父にありがとうを言ってみたけれど
もし、仮に魂というものが肉体や心とは別にあって、肉体を離れても存在するとしたら、いつだって話しかけたらそばで聞いてくれて伝わるのかも知れないけれど。
いずれにせよ、今この世で生きているわたしの父として、ひとりの人間として、目の前にいる父に残りの時間は少しでも痛みや悲しみとはほど遠い言葉をかけたい。
そう思っていたら、折りしも私が成人式を迎えた日の写真が出てきた。
祖母が、お赤飯を炊いてわざわざ自宅にお祝いに来てくれたっけ。
その祖母の息子である父と私で家の前で撮影した写真。
父は、少しふざけた目線のずらし方をして、後ろから私を見ている。
嬉しそうだ。
なのに。私はというと、なんともふてぶてしい表情で不機嫌に写っているのだ。
昔のことだけど、覚えてる。
あの頃、私は成人になったにも関わらず、ものすごく父に対して反抗的だったのだ。
あの当時の父、悲しくなかっただろうか。子どものこととして割り切れていただろうか。
当時の父のことを思うと本当に胸が痛い。
この写真を見て、決行した。
母が買い物に出掛けて、父とふたりでテレビを観ながら留守番をしていたタイミングで、父に話しかけた。もうすでにその頃は、筆談ではあったけれど。
「この前さ、成人式の写真が出てきたんだよ」
「そうか」
「あの頃はさ、私すごく反抗期だったよね。ごめんね。」
「そうだったか?おぼえてないな」
「今まで育ててくれて、自由にさせてくれてありがとうね。」
泣いたら最後の挨拶みたいになっちゃうから、ニヤッとしてみる。
父は、最後までそんなことあったか?ととぼけた表情でそれ以上特に何も言わなかった。
父に、伝わっただろうか。
あの時だけじゃない。
私が赤ちゃんの時にひきつけで白目向いたとき、舌を噛み切らないように咄嗟に親指を突っ込んで救急車を呼んでくれたことに始まり、大人になってからもつい最近まで、離れて暮らす娘を絶えず支えてくれる父だった。

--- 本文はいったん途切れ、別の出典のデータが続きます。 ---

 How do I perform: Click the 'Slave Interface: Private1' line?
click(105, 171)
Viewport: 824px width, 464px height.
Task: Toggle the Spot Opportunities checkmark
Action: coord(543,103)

社会人になってからも私が心身辛かった数年間には、毎週のように帰省してくる私を片道3時間の移動距離を惜しまずに度々実家から自宅まで送り返してくれた。
これは今となっては笑い話なのだけど、感染症の影響で我が家のトイレットペーパーが枯渇しそうと私がのんきに話をした時、父は電話越しに即座に実家のペーパーをダンボールに詰め始めた。
いつまでも、娘を想い、そしてすぐに行動に移せる父だった。
そういう父の支えあってこそ、私は末っ子らしくのんきで自由奔放な人生を送ることができたのだった。
そういうことひっくるめてこの感謝の気持ち、尊敬の気持ち、伝わっただろうか。
父は、先日自宅で息を引き取った。
もう最後のほうでは、意思疎通を取るのも難しい状態だったので、あの時に言葉にして伝えられたことは、少なくとも私自身にとっては救いだったように思う。会話ができなくなったのは、あれから数日後のことだったから。
父がこの世を去った今、じわじわと押し寄せるこの想い。
父が生きている間、私はずいぶんと大きな子どもでありすぎた。
今、もし両親や家族の介護をしている人がこの記事を読んでいるとしたら、そうでなくてもだけど、伝えたい。当たり前ではあるけれど、当たり前が難しい。
今、ありがとうと思って伝えられる状況なら、生きているうちに聞こえているうちに何回だって伝えてあげてほしい。身体が不自由になって、本人が誰かに何かをしてあげられなくなっても、無価値感を持ってもらいたくはない。「具体的に何かをしてくれたからありがとうと言う」なんて決まりもないのだから。
そして、それがきっと残される側の人にとっても、救われることになるのではないかなと思う。
私の個人的な考えではあるけれど、私が逝く家族だったなら、ごめんばかり言ってお別れするよりも、ありがとうと言い合ってお別れしたい。
人生の卒業式はお互いにいつやってくるか分からないのだから。